Decision making in bacteria
What will a motile bacterium do if confronted simultaneously with a gradient of attractant and a gradient of repellent? In this “conflict” situation a bacterium must “decide” whether to pursue the attractant or flee from the repellent. Already in [5,6] reported that the relative strength of the two gradients determines whether attraction or repulsion will occur. He determined this microscopically by observing the entrance of bacteria into a tube containing both attractant (meat extract) and repellent (inorganic acids) at various concentrations.
We have confirmed and extended Pfeffer’s report. First, Escherichia coli were exposed to a capillary tube containing only attractant or only repellent, and then after an hour the number of bacteria that had entered the capillary tube was determined by plating its contents. For attractant we used L-aspartate, a chemical that is beneficial because it can be readily metabolized, and for repellent we used L-valine, a chemical that harms by inhibiting the growth of E. coli. Then after that, attractant and repellent were used together. At a low concentration (10-6M) of L-aspartate, bacteria fail to be attracted to L-aspartate when there is a high concentration (10-1M) of L-valine (Figure 20) [17-25].
The conclusion of this: motile bacteria presented simultaneously with both attractant and repellent respond to whichever is present in the more effective concentration.

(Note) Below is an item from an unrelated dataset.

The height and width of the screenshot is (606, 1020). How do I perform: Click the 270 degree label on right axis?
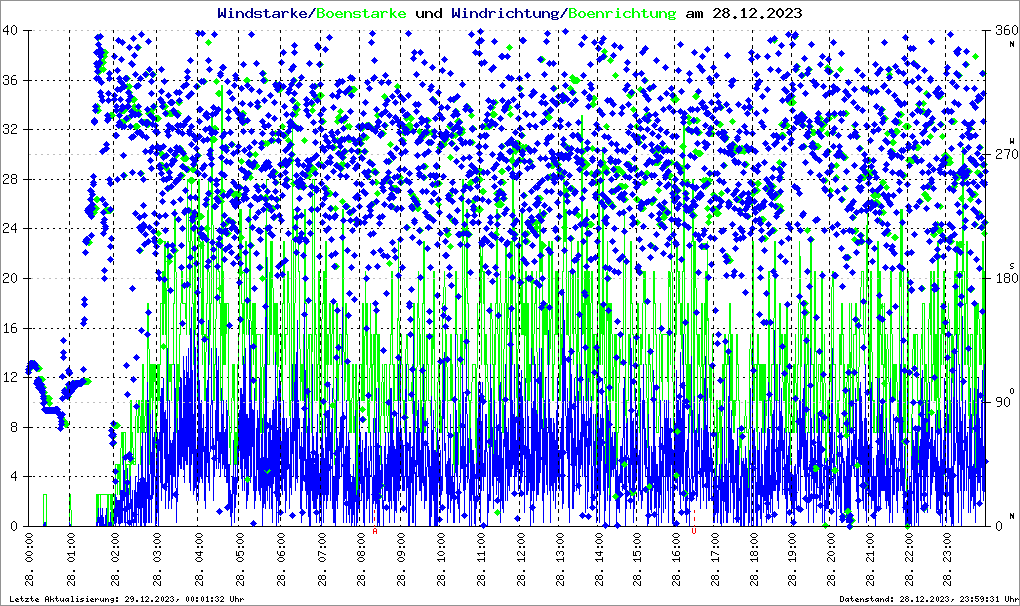[1001, 154]
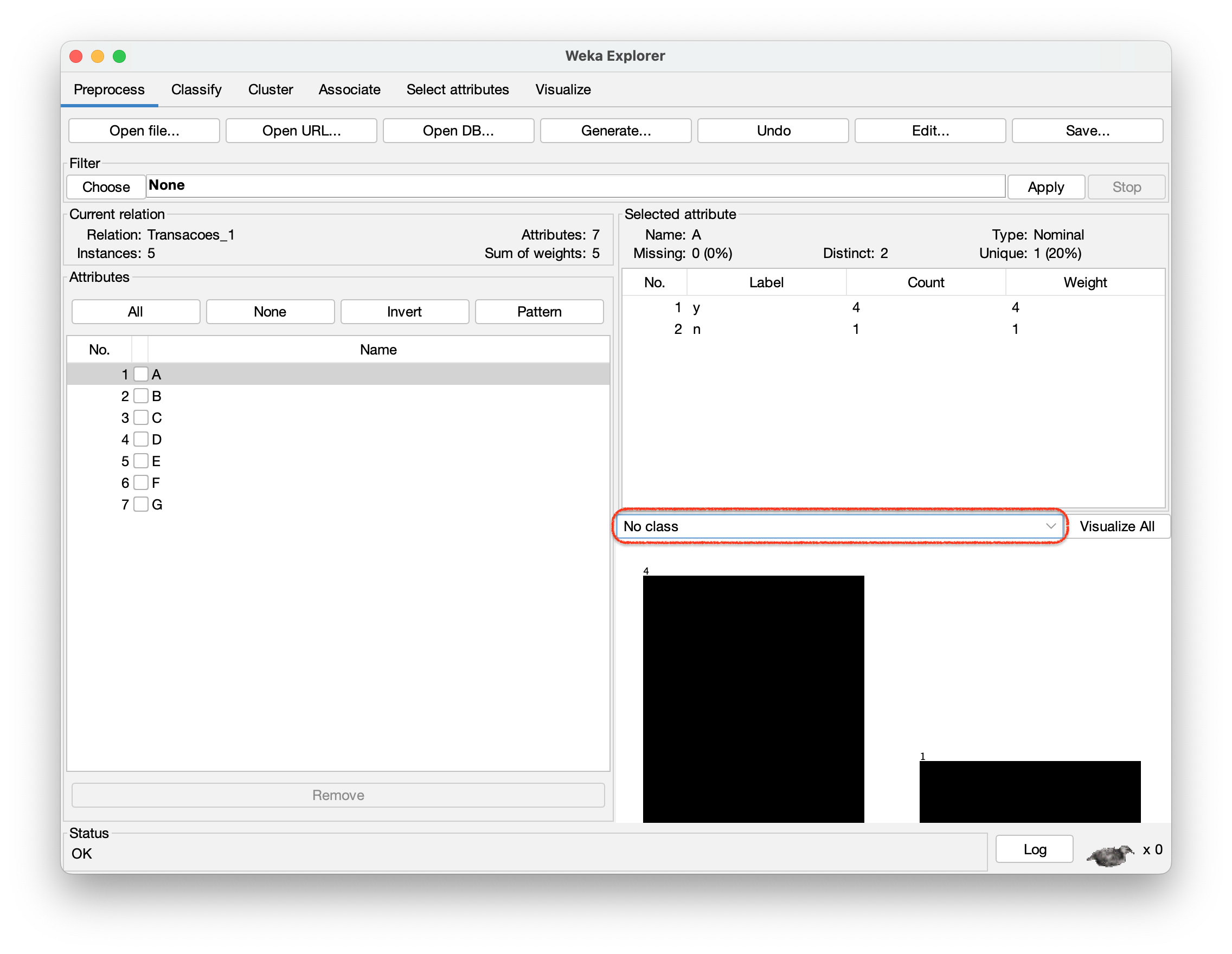Click Invert in the Attributes panel
This screenshot has height=954, width=1232.
click(405, 312)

Apparently, bacteria have a processing mechanism that compares opposing signals from the chemoreceptors, sums these signals up, and then communicates this to the flagella [26-39].
Decision-Making and its mutants in fruit flies
Here is a report on decisions made by fruit flies. Mutants of this are then studied for getting at the mechanism involved in decision-making. Fruit flies were placed at one end of a tube and attractant (light) plus overpowering repellent (eugenol) were placed at the other end. The result is described here (Figure 21). That Figure shows that the parent flies stay put because they are repelled by more repellent than attractant coming at them. But mutants in decision-making can’t tell this, so the mutants move randomly over the whole tube. In this way decision-making mutants were obtained.

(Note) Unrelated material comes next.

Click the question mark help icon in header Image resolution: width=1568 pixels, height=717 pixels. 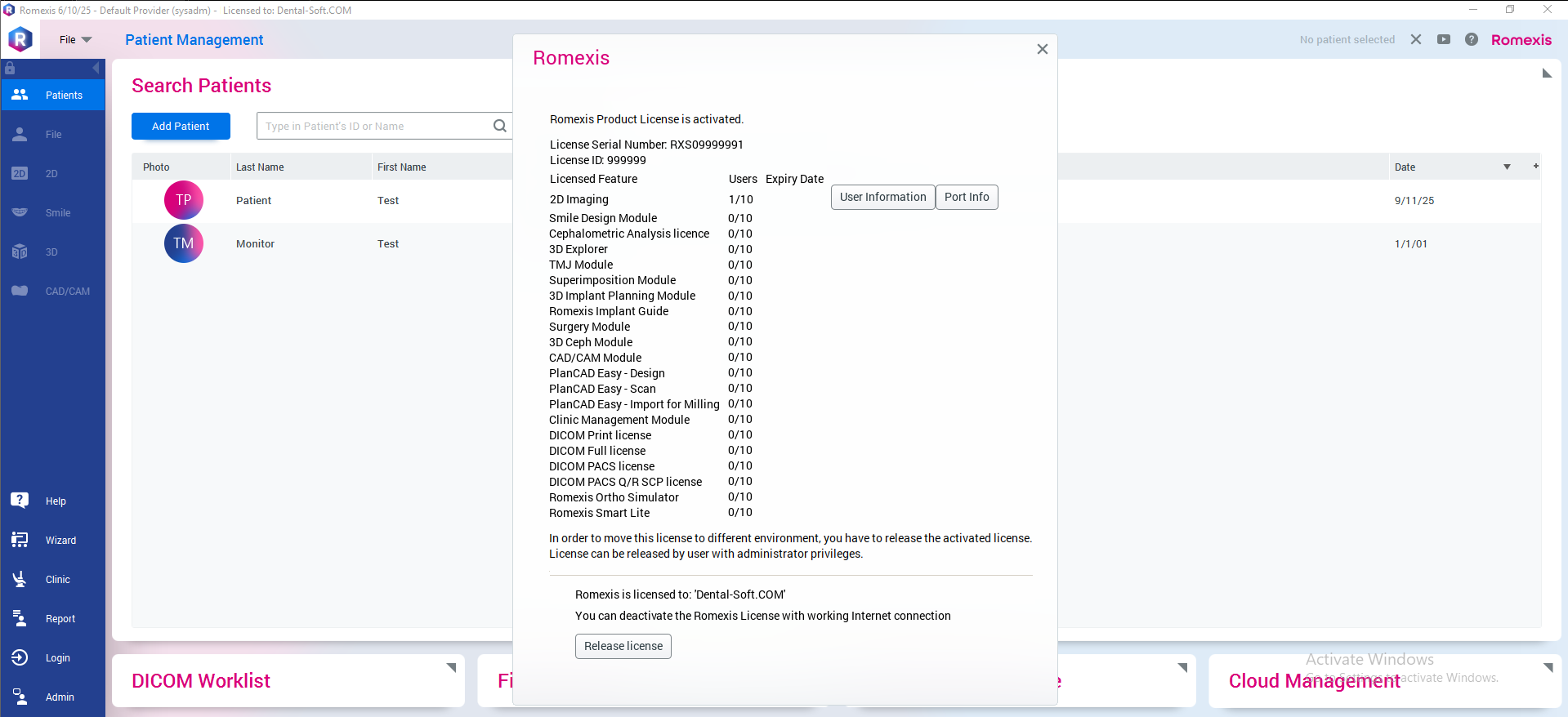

Another way for measuring flies making a decision: At right, attractant light plus attractant temperature, at left flies start out with repulsive chemical (benzaldehyde) and repulsive high temperature; the flies move to the attractive end. But mutants in decision-making can’t tell this, so the mutants move randomly over the whole tube. In this way additional decision-making mutants were obtained (Figure 22). This mutant 2 is missing RNA splicing and RNA helicase, so those activities would be a part of this mechanism (Figure 23).
Acknowledgement
I am highly thankful to the National Institutes of Health for support of the research carried out in my laboratory over many years. I am most grateful to The Camille and Henry Dreyfus Foundation for six years of grants in support of my undergraduate research program on Drosophila fruit flies. Lar Vang has been an associate research specialist here. I am sorry to report his death, due to pancreatic cancer, I am most sad. Robert Kreber, a research specialist in Barry Ganetzky’s laboratory, has helped us greatly in studies of the genetics of our mutants. I thank Barry Ganetzky for teaching me about fruit flies. I am very thankful to Laura Vanderploeg for the beautiful artwork.